Source rows
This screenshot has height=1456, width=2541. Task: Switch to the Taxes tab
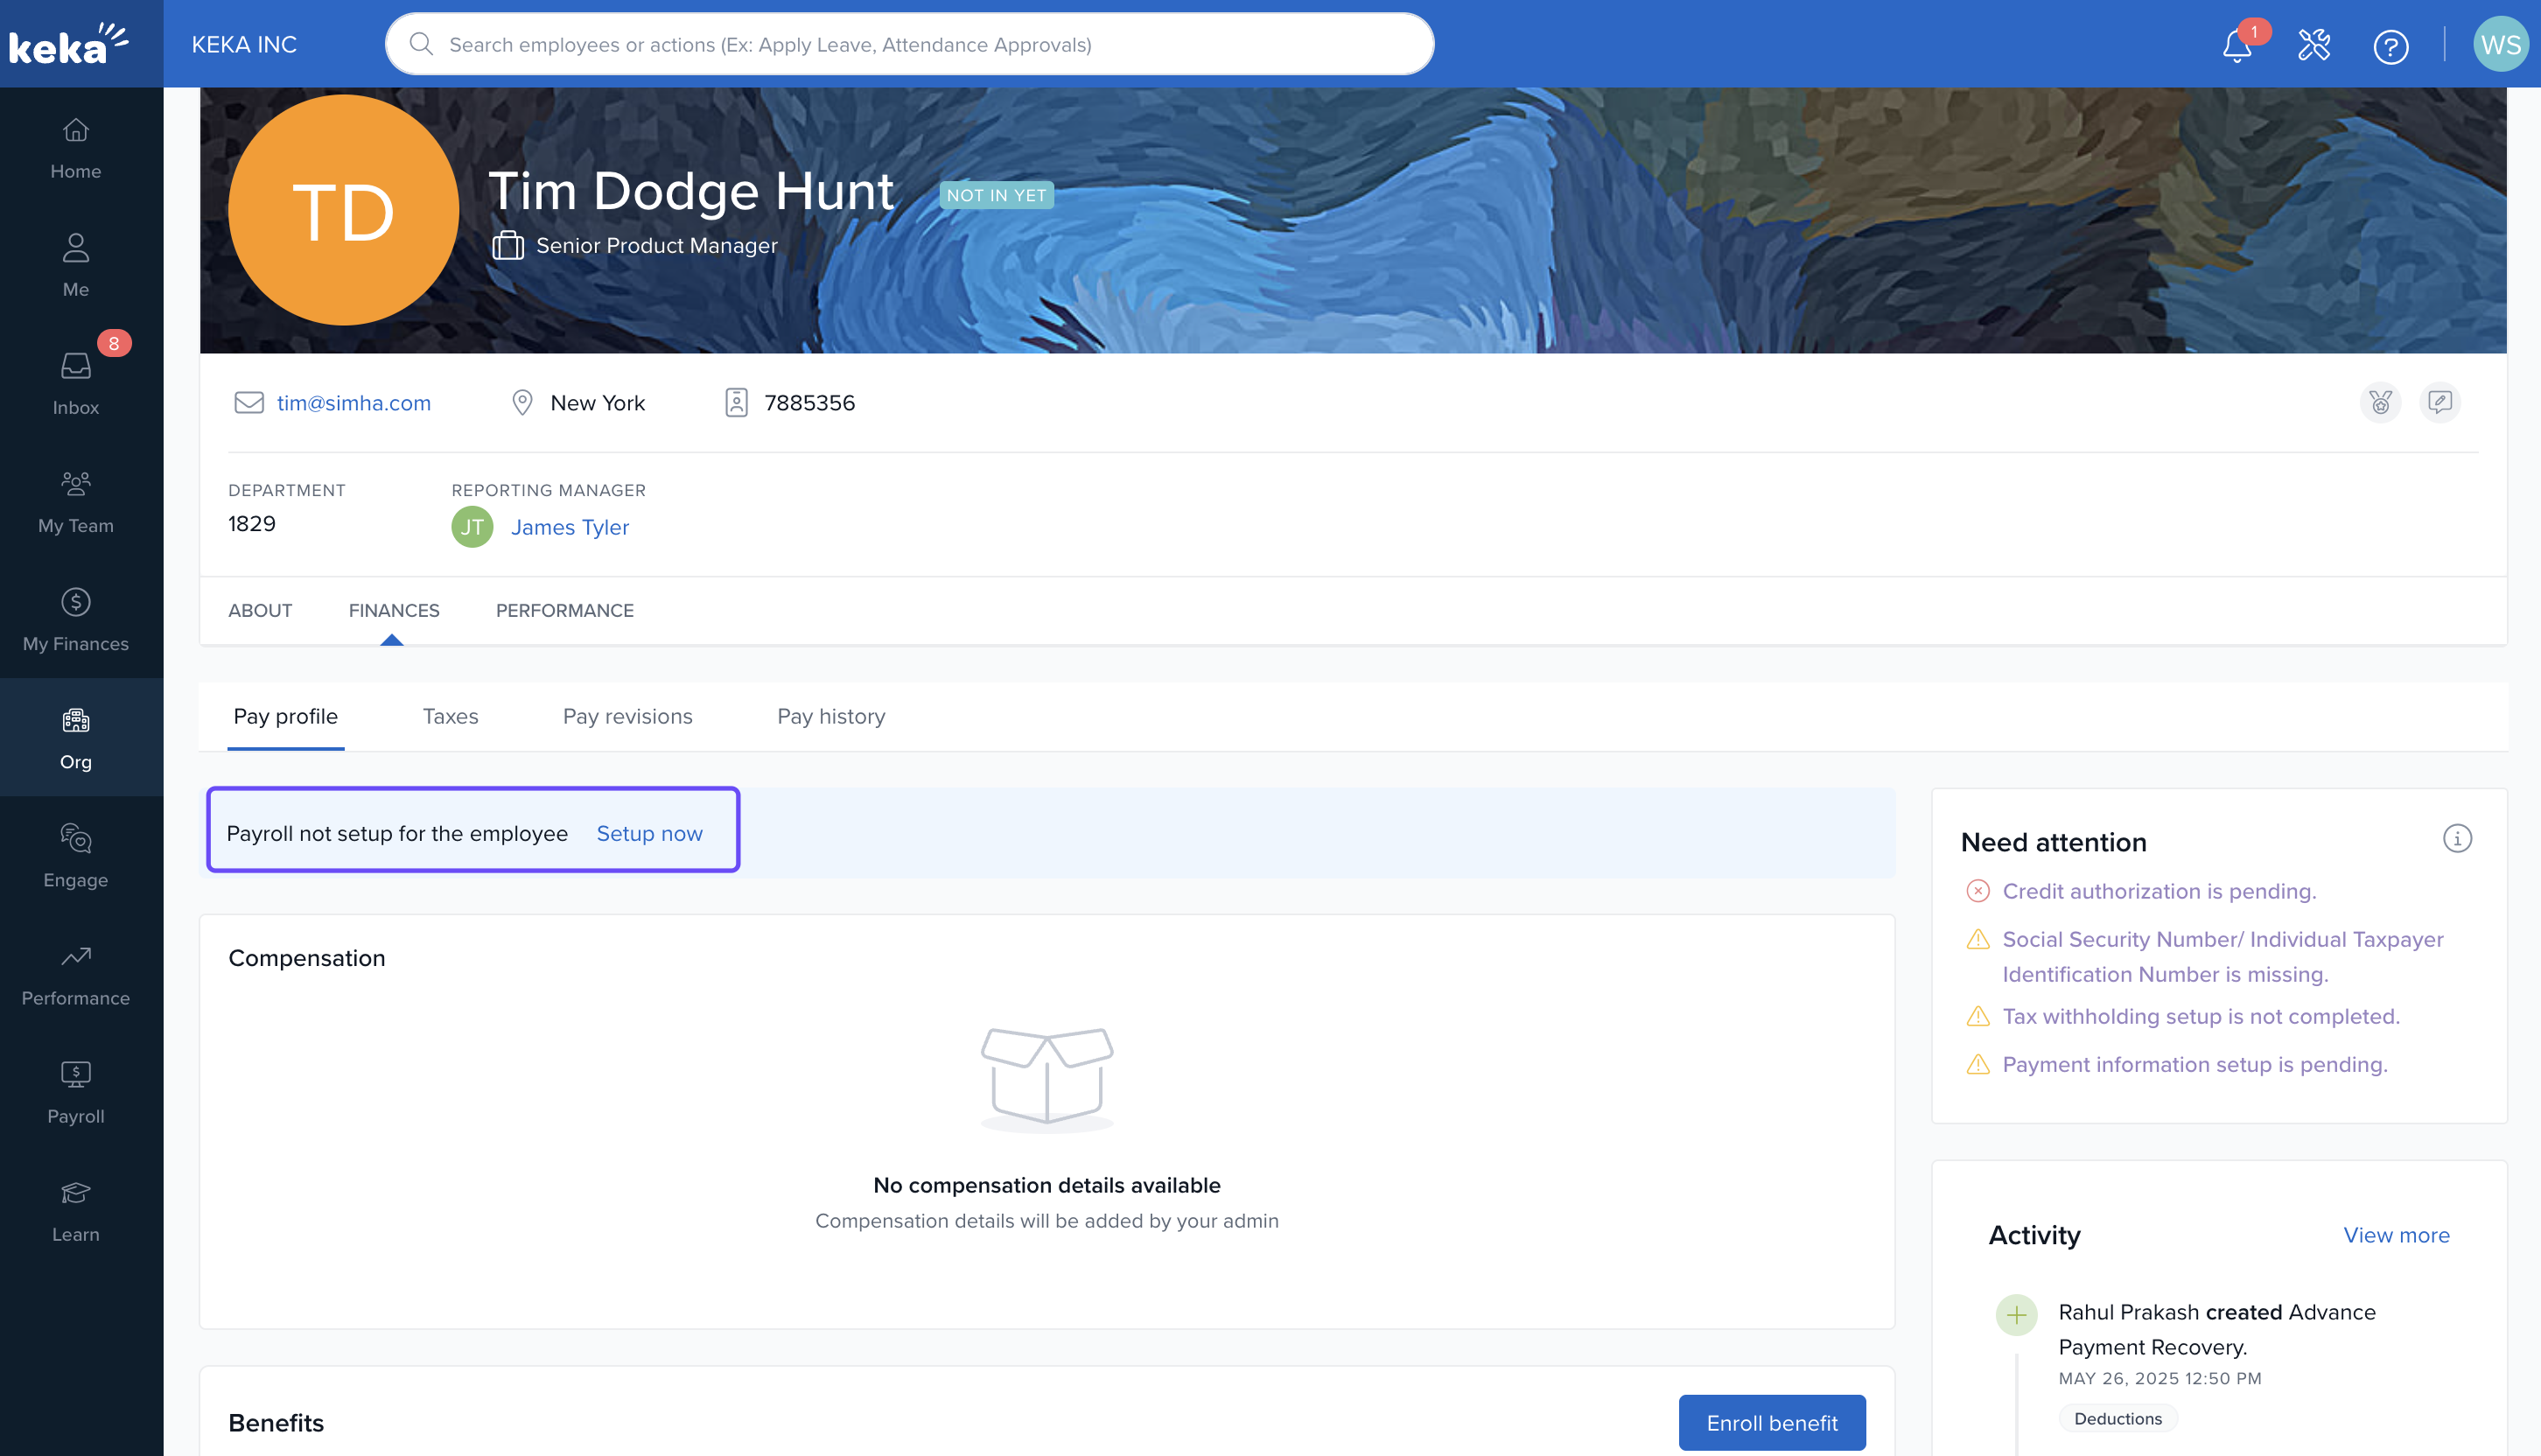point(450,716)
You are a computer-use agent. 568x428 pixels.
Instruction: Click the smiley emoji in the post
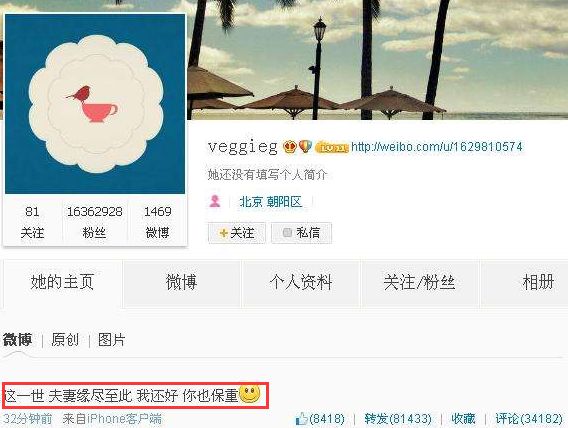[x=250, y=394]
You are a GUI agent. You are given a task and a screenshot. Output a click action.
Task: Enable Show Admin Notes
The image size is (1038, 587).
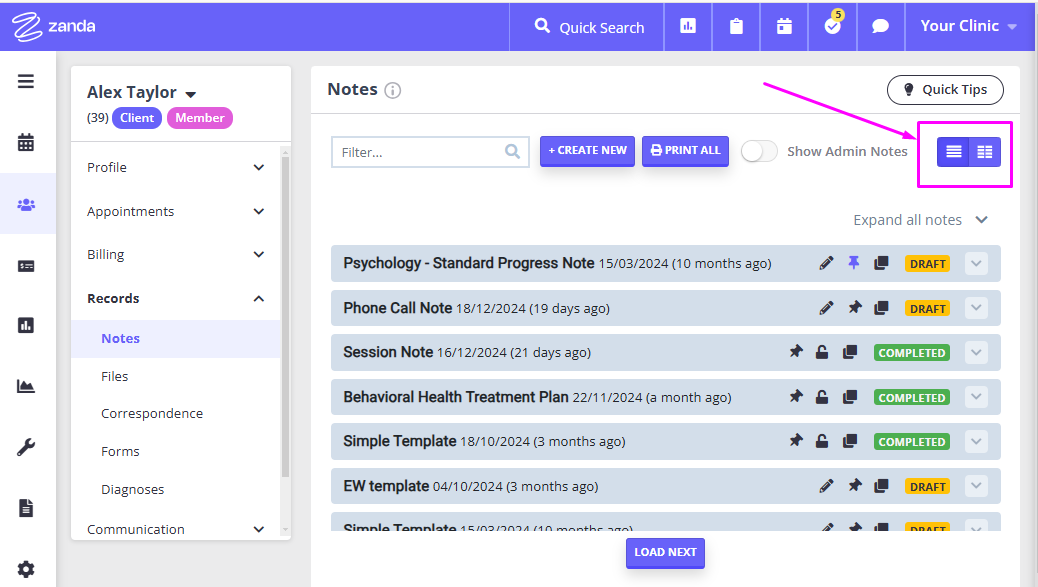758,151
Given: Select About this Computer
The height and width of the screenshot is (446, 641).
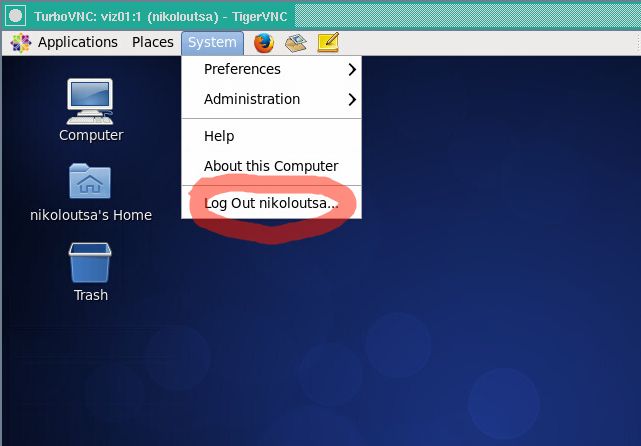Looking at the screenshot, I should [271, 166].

Exercise instructions
Copy every one of the rows above word for word. Leave out the picture placeholders.

Expected answer
This screenshot has height=1456, width=2541. Task: Switch to the Taxes tab
point(450,716)
You are a computer-use agent. 568x428 pixels.
Instruction: Click the smiley emoji in the post
[x=250, y=394]
You are a GUI agent. You are given a task and a screenshot. Output a click action.
Task: Enable Show Admin Notes
The image size is (1038, 587).
758,151
Given: Select About this Computer
The height and width of the screenshot is (446, 641).
Looking at the screenshot, I should [271, 166].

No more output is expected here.